◆ Verilen metin:
Ateşkes sağlanırsa ne değişecek?..

NECDET BULUZ - gazze gaza

NECDET BULUZ

 

                                                     İsrail’in Gazze’ye olan saldırıları aralıksız sürüyor. Yapılan tüm çağrılara rağmen İsrail’i hiç kimse durduramıyor. Başbakan Erdoğan ve Dışişleri Bakanı Davutoğlu’nun gösterdiği çabaların da hiçbir sonuç vermediğini görüyoruz. Dikkat edilecek olursa, gösterilen tüm çabalar İsrail’i durdurmaya ve ateşkesi sağlamasına yöneliktir. Ancak, bu satırlar yazılıncaya kadar İsrail’in saldırıları sürüyordu.

                                                    Eninde sonunda ateşkes sağlanacaktır. Ancak, bunun yeterli olduğunu söyleyebilir miyiz? Geçmişte de İsrail, Filistin’in biraz palazlanmasını görünce çocuk-yaşlı demeden hep vurmadı mı? Şimdi, aynı oyun sahneleniyor. İsrail, öylesine hedefleri vuruyor ki, ateşkesin sağlanmasından sonra Filistin, daha doğrusu Hamas en az 10 yıl belini doğrultamaz.

                                                    GAZZE VE ALTYAPI YOK EDİLİYOR

                                                     İsrail’in ana hedefi, Gazze’deki altyapının yok edilmesine yöneliktir. Nitekim son saldırılarda altyapı tamamen çökertilmiştir. Gazze kenti bir yandan bombalanırken, Han Yunus ve Mısır sınırına yakın bölgeler de vurularak kullanılamaz hale getirilmiştir. Çünkü bu bölgelerde özellikle köprüler ve yollar bulunuyor. Şimdi, bombalanan bu yolların ve köprülerin kullanılamaz hale gelmesi altyapıyı yok etmeye yönelik saldırıların sadece görünen kısmıdır.

                                                       İsrail’in bölgedeki güvenliği çok önemseniyor. Buna Amerika ve AB ülkeleri de destek veriyor. Eğer, İsrail hiç kimseyi dinlemeden saldırılarını sürdürüyorsa, bunda bunun da büyük payının var olduğunu görmek gerekiyor. Çünkü BM Güvenlik Konseyi’nde İsrail aleyhine bir karar alınsa bile İsrail bunu uygulamıyor, hiçbir ülke de çıkıp, bunu sorgulamıyor.

                                                        Ortada böyle bir gerçek var. Bölgede de bu ülke her zaman terör estiriyor. Tehdit savuruyor. Kendisine karşı tehlike gördüğünde de korkusuzca saldırıyor. İsrail, kurulduğu günden bugüne hep bunu yapmış ve uygulamıştır.

◆ Yapılacak iş:
İsrail'in Gazze'ye saldırılarını ve ateşkesi ele alan yazıyı, son cümlesinden sonra gelecek kısmı yazarak sürdürün.

◆ Veri listesi:
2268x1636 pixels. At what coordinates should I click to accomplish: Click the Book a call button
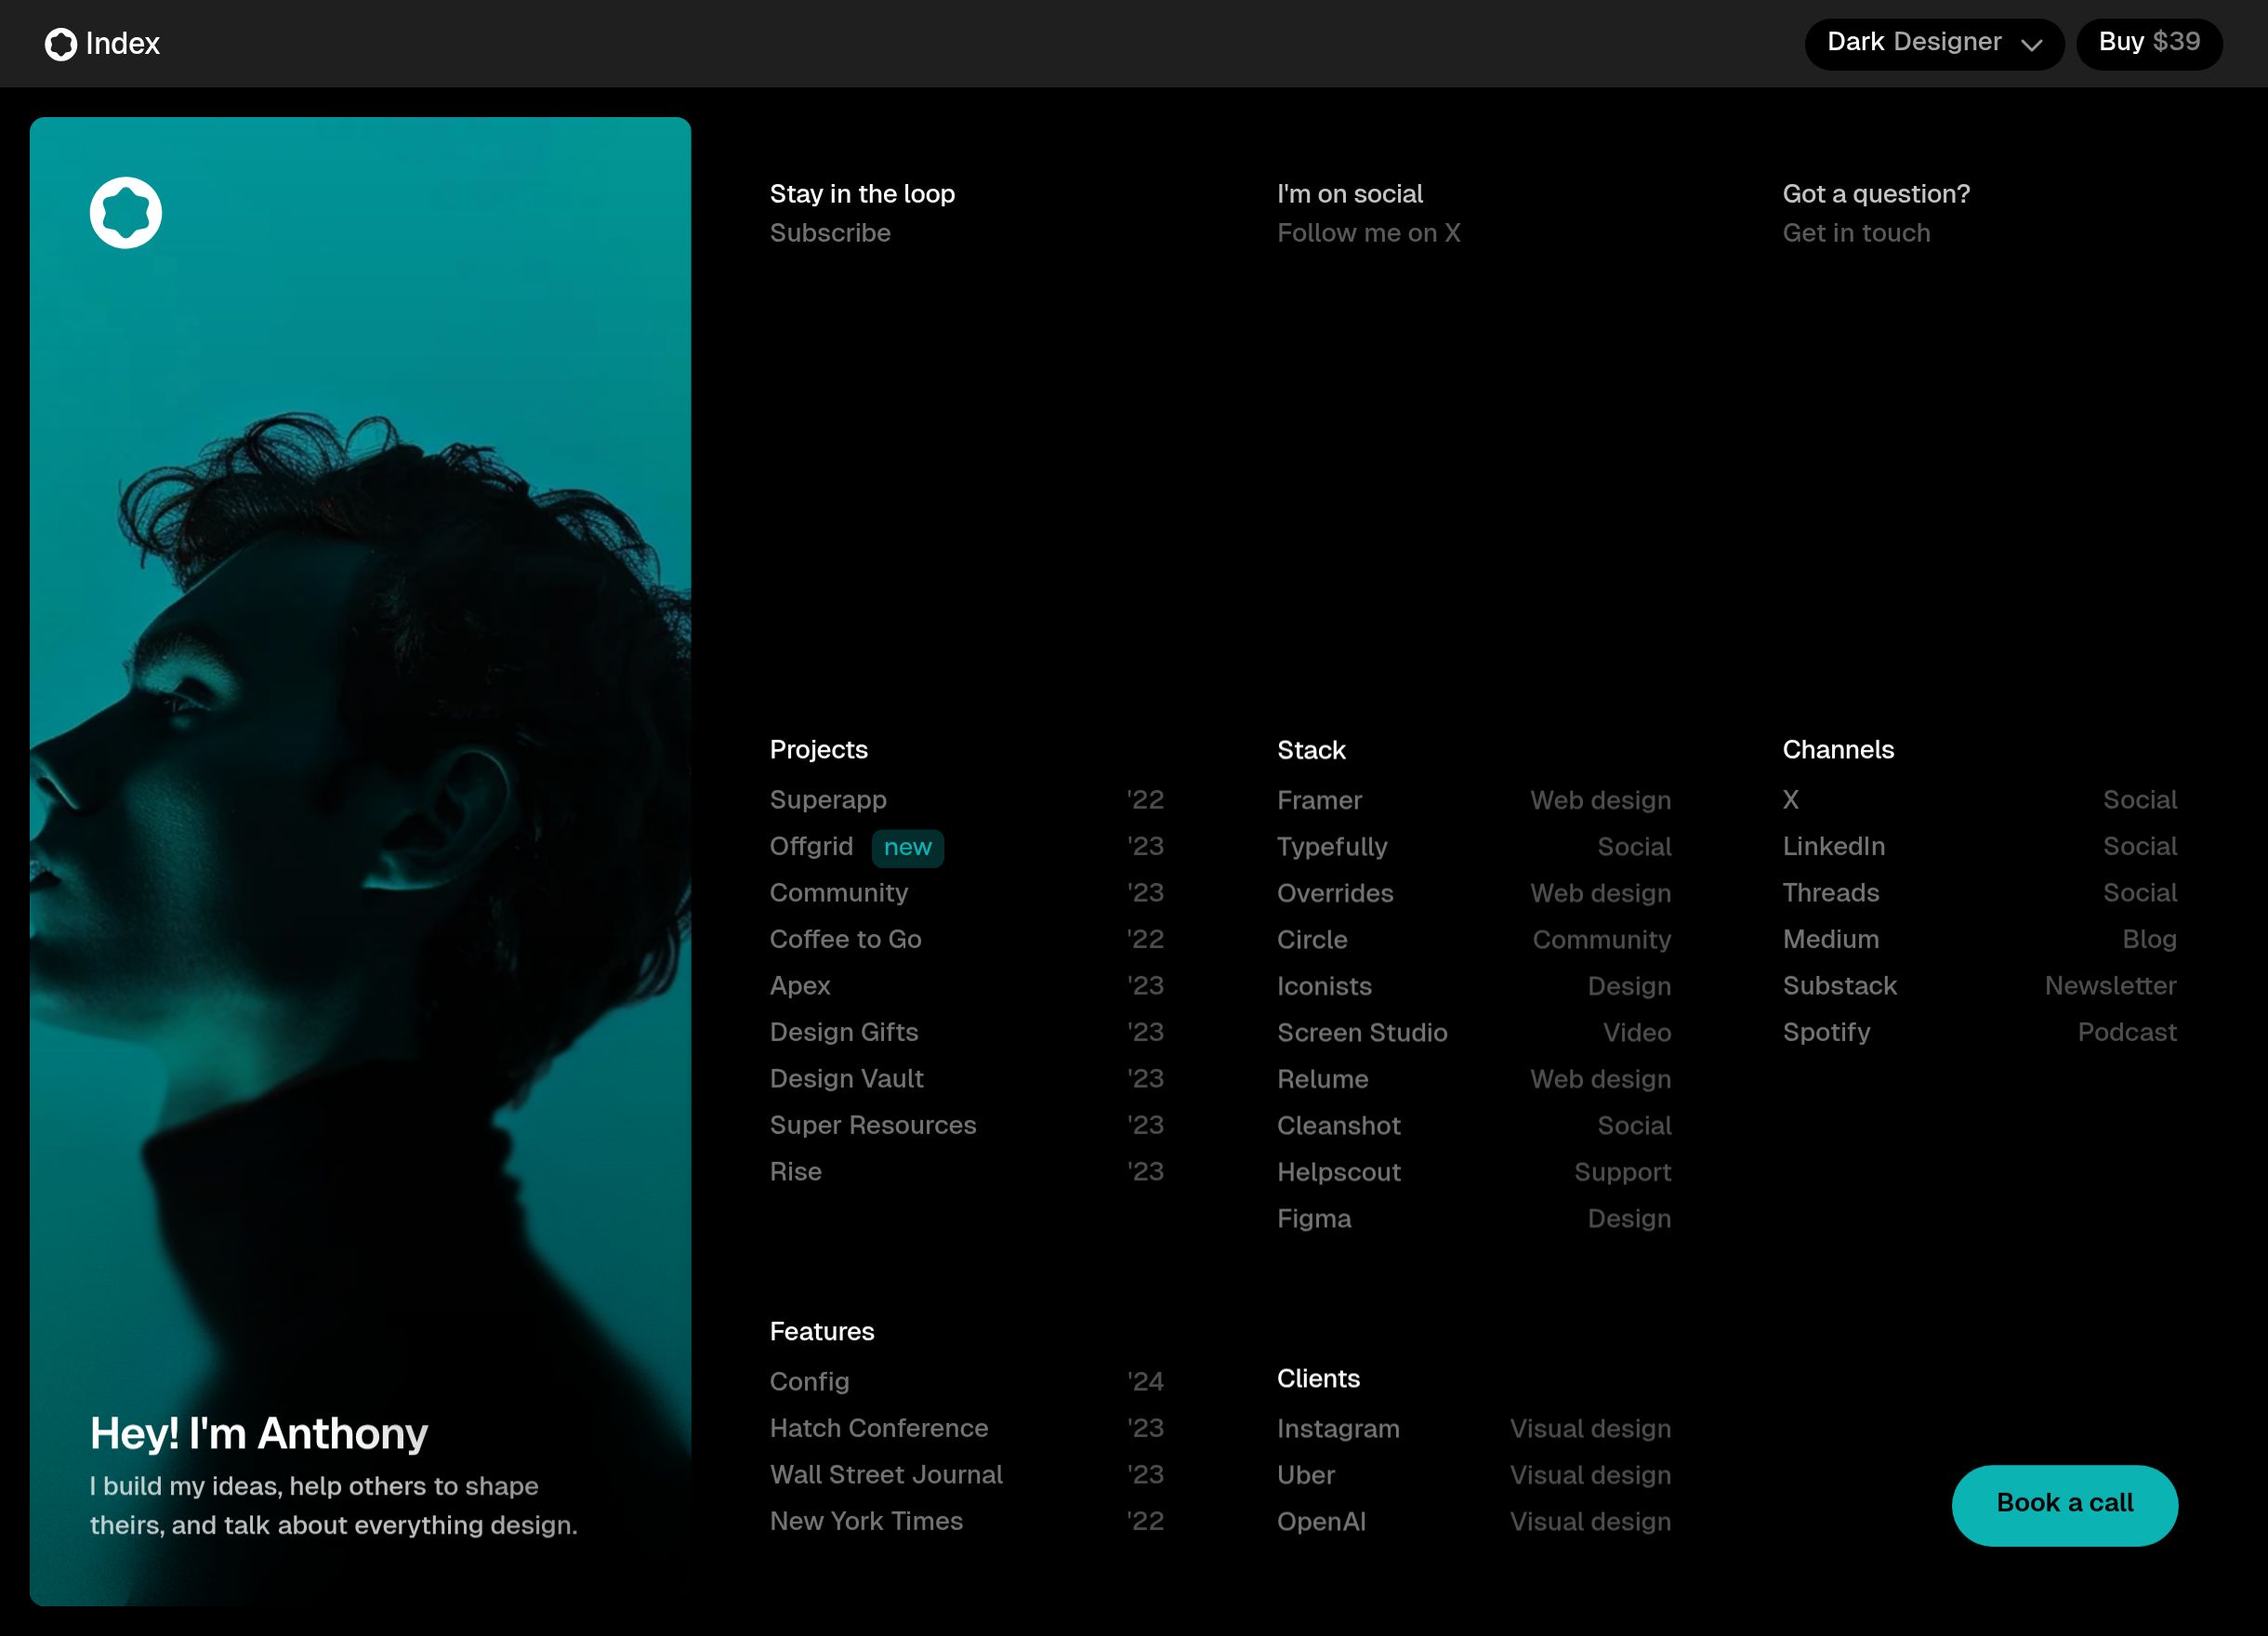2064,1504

* * *

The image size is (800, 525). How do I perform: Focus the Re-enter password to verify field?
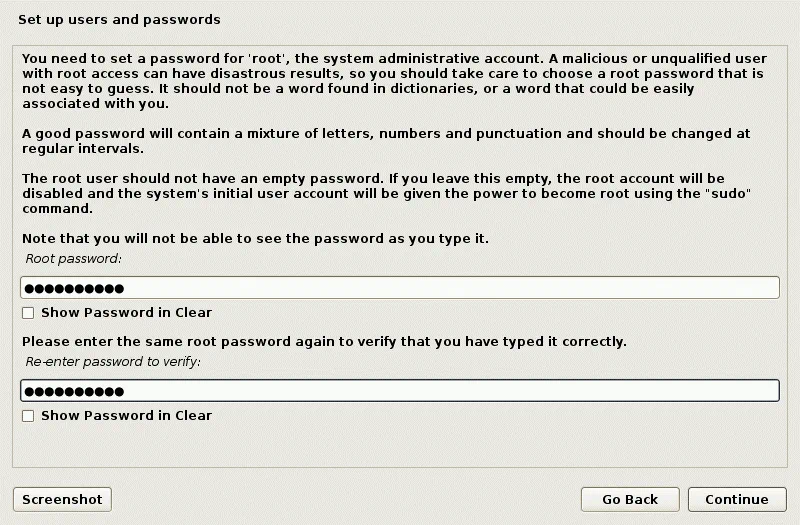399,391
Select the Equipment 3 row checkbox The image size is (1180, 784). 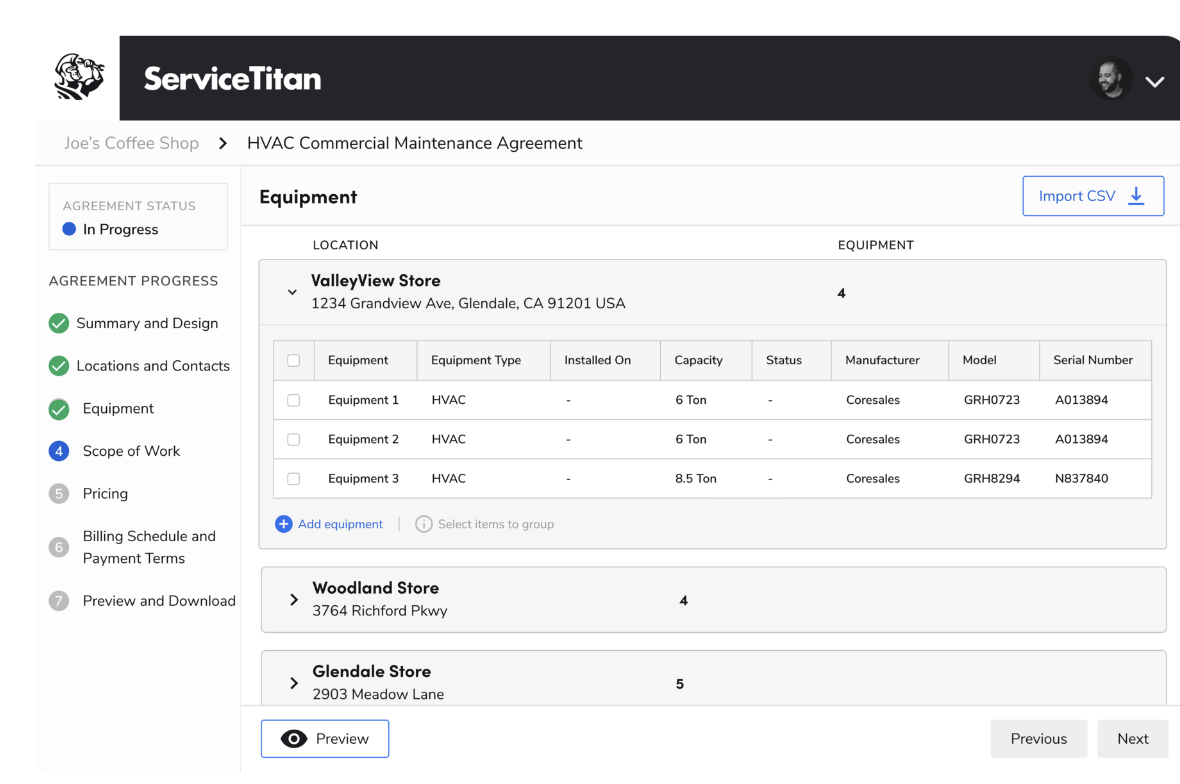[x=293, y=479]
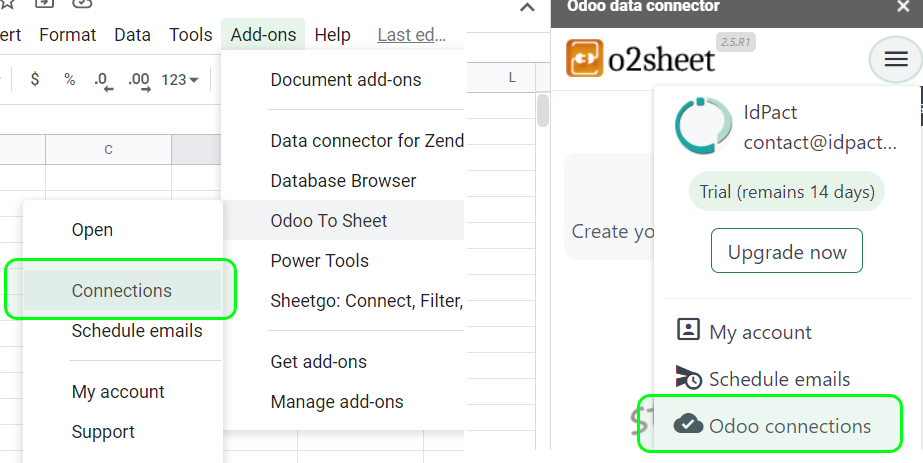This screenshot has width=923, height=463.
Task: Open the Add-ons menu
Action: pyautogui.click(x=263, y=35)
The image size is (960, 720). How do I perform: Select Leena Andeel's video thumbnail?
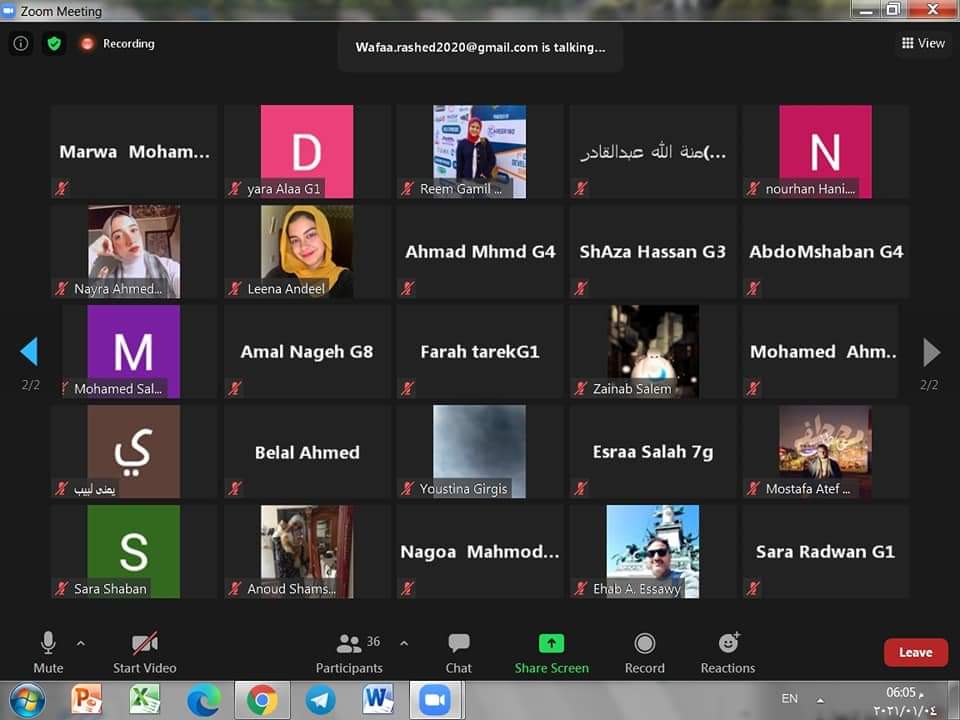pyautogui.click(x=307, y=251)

◆ Çıktı:
                                                         İSRAİL’İN GÜVENLİĞİ

                                                         Şimdi bu gerçekleri göz ardı ederek, İsrail’e karşı bağırmanın, çağırmanın ve tehditkâr sözlerin hiçbir önemi olamaz ve olmamıştır da zaten. Başbakan Erdoğan, gittiği her yerde konuşuyor, İsrail Başbakanı Netenyahu’ya yükleniyor. Pek, ne değişiyor? İsrail’i durdurabiliyor musunuz? Gazze halkının huzurunu sağlayıp, Filistin Devleti’nin kuruluşunu sağlayabiliyor musunuz? İnsani yardımı bile yaparken karşınızda İsrail’i bulmuyor musunuz?

                                                         Burada asıl dikkati çeken konu bizce şudur:

                                                         İsrail havadan, karadan ve denizden füzelerle Filistinlileri çocuk-yaşlı demeden vuruyor. Hamas liderlerini ortadan kaldırıyor. Altyapıyı yok ediyor. Buna kimsenin sesi çıkmıyor. Hatta İsrail’e destek bile veriliyor. Hele Arap Ligi’nin buna sessiz kalmasına da zaten baştan bu yana bir anlam veremiyoruz. Araplar, Filistin’e bahşiş verir gibi yardımı bırakıp, köklü çözüm için ellerini taşın altına koymak durumundalar.

                                                       Söz konusu Hamas tarafından İsrail’e atılan füzeler olunca, ABD Başkanı Obama Mısır ve Türkiye’yi arayarak “ Hamas’a baskı yapın, İsrail topraklarına füze atışını kessin” diye talimat verebiliyor. Hatta Mısır ve Türkiye Başbakanlarına fırça bile atıyor.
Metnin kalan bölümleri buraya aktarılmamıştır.